(Entries for finding displayed items)
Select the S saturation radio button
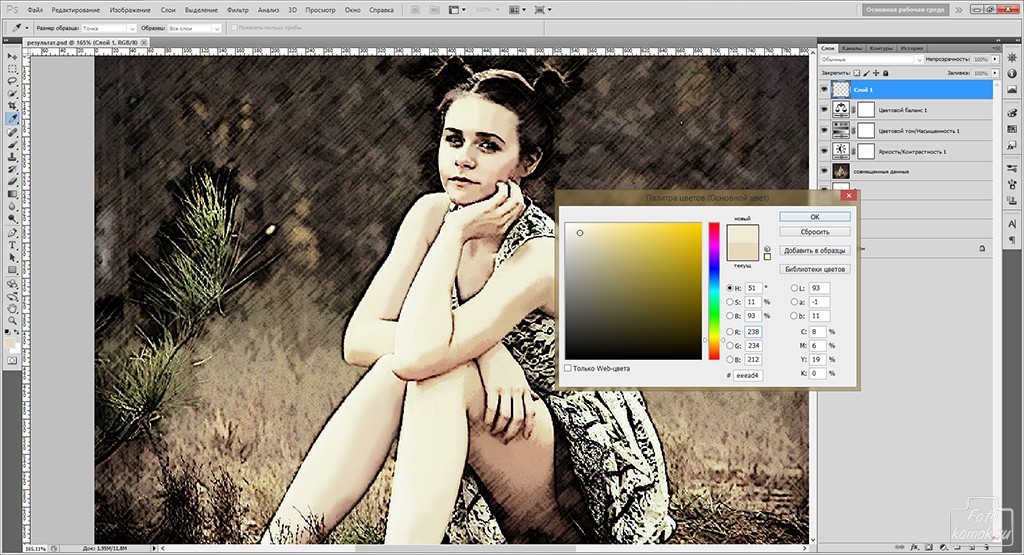Viewport: 1024px width, 555px height. pos(727,301)
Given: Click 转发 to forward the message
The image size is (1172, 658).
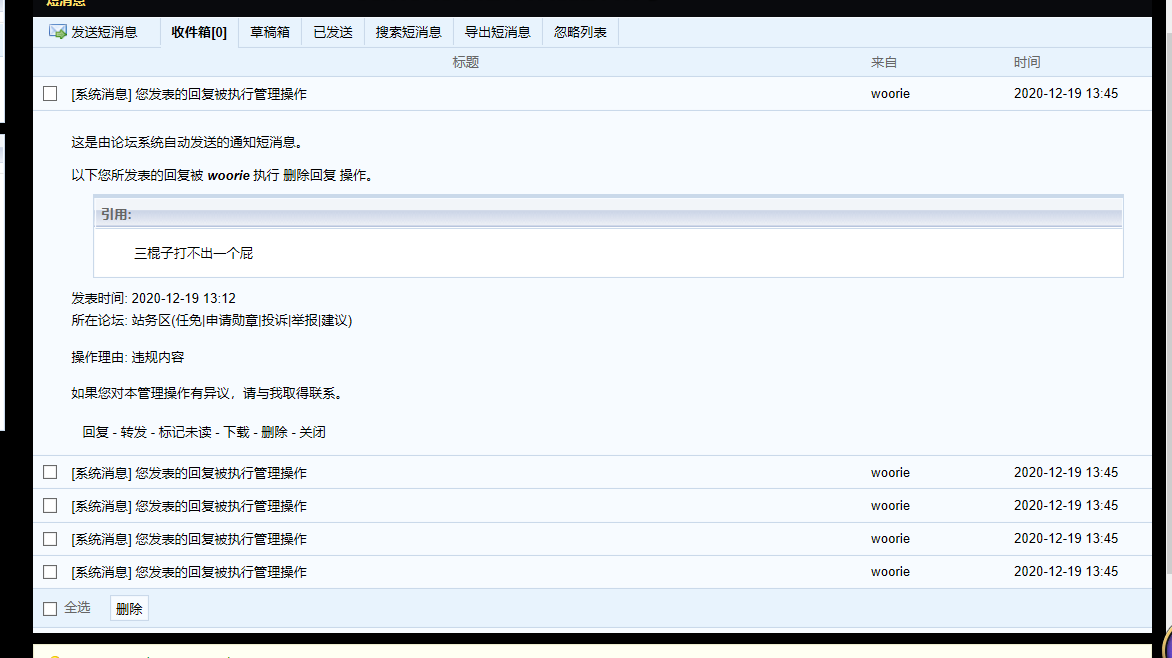Looking at the screenshot, I should point(133,432).
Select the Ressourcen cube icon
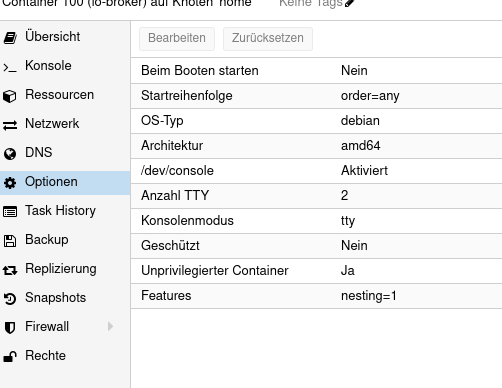Image resolution: width=502 pixels, height=388 pixels. 10,96
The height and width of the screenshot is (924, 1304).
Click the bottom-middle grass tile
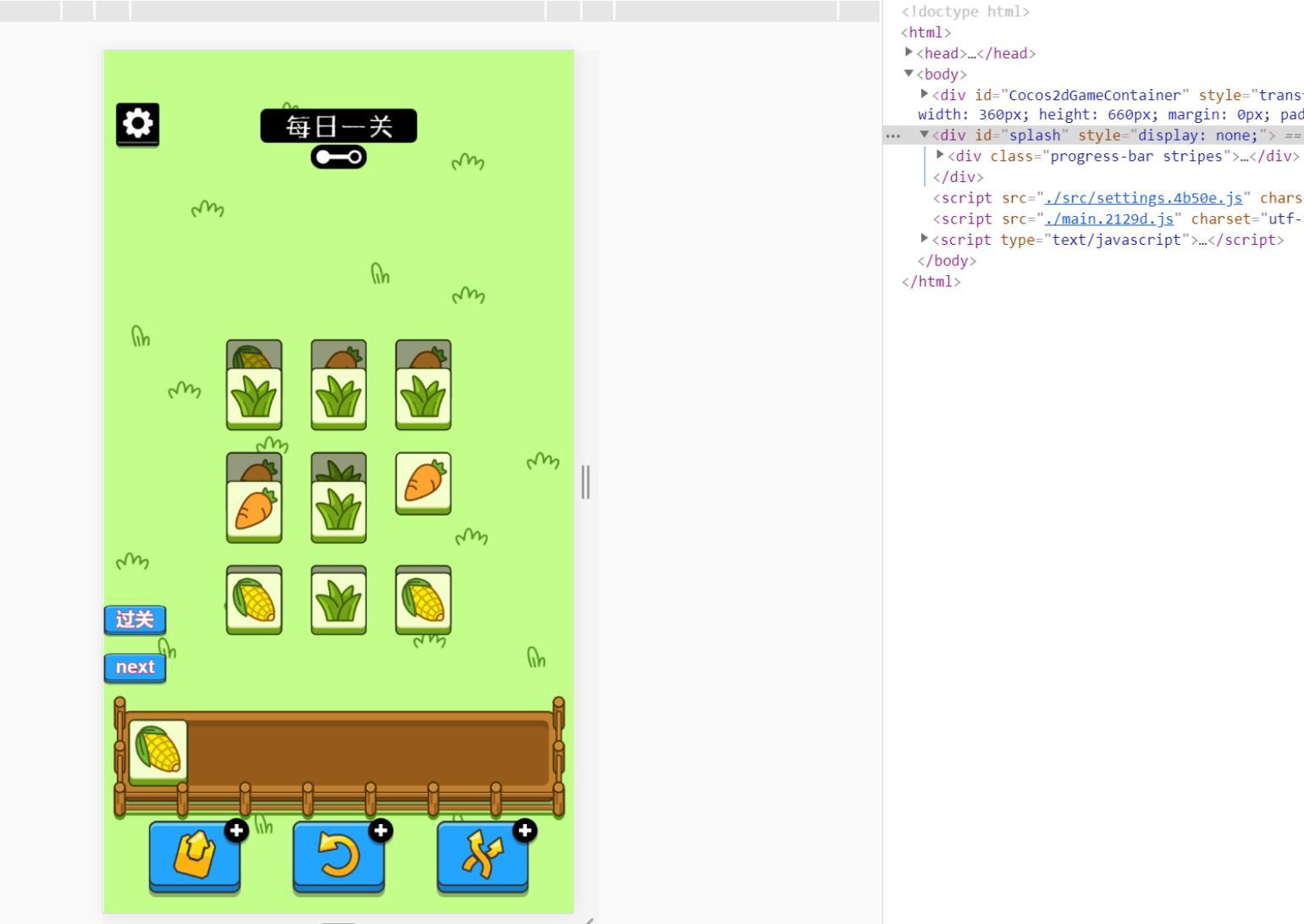tap(338, 601)
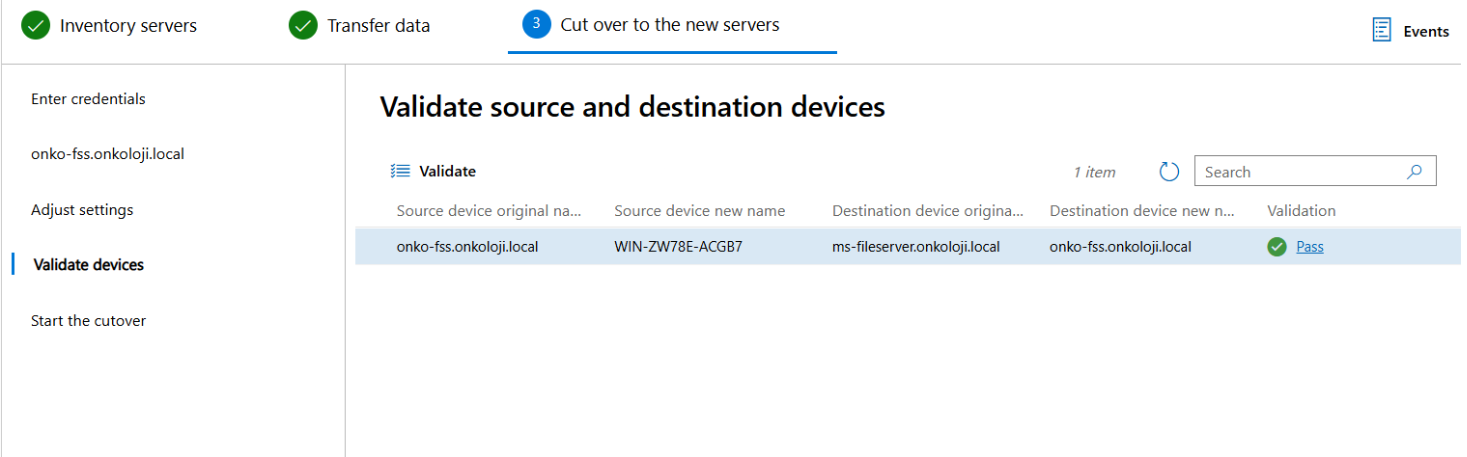Click the Validate checklist icon

[400, 171]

▸ TO DO:
Rewrite the entries above as a numbered list, skipping blank lines and leaving out the pictures.

▸ SOLUTION:
1. Select the S saturation radio button
2. Viewport: 1024px width, 555px height. pos(727,301)
3. Given: Click 转发 to forward the message
4. The image size is (1172, 658).
5. Looking at the screenshot, I should point(133,432).
6. Select the Ressourcen cube icon
7. Image resolution: width=502 pixels, height=388 pixels. 10,96
8. The height and width of the screenshot is (924, 1304).
9. Click the bottom-middle grass tile
10. tap(338, 601)
11. Click the Validate checklist icon
12. [400, 171]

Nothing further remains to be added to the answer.